Can you imagine the abuse of that?
Corruption usually comes from the top down. The real trickle down economics.
I'm not an expert by any means but can't this be used to launder money?
I don't think money laundering would be worth it. I would expect Reddit to end up with the majority due to the pay out rate.
I was thinking a mix of theft and fraud. Use stolen credit cards to buy gold for bot/puppet accounts then post on your main account. If a post starts to take off, throw the bots at it to gild and add extra upvotes.
If someone was doing this, I would expect it to be a side hustle. Use the stolen credit cards early like this to test if they're valid. Then use them for the main crime of buying goods to resell.
No, I don't think so. How you would get the dirty money in the system? I'm assuming the content creators don't have to give Reddit any money to get money back for their content.

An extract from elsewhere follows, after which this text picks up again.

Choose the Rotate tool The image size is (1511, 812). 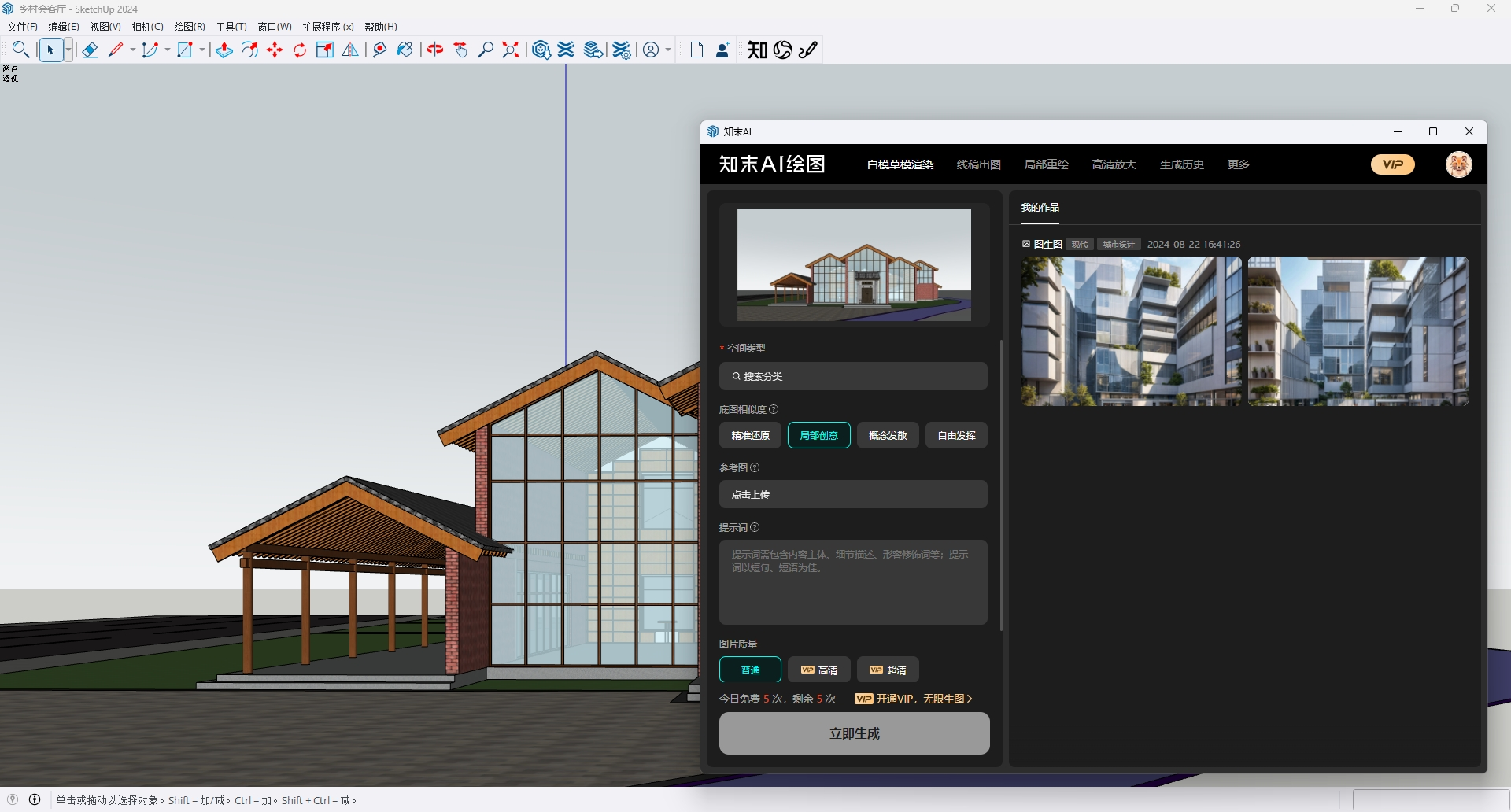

Just spitballimg here, could be totally wrong as we're not 100% sure how this is going to work:
Get 2 accounts
Link a prepaid card with dirty money to account 1.
Comment/post on account 2 (whichever pays more)
Gild account 2s activity repeatedly with account 1, use bots to upvote spam account 2.
Deposit payments from reddit into personal account. Now your money is washed
Omg that's good! I wonder what the limit is on how much a single post or comment could earn. Like, say, you have $100,000 to wash - could that go to one post, or 100,000 posts? Does Reddit take any percentage of the earnings (not.sure if that was mentioned in the article)?
Why would they need that when they already have their dumbass NFTs?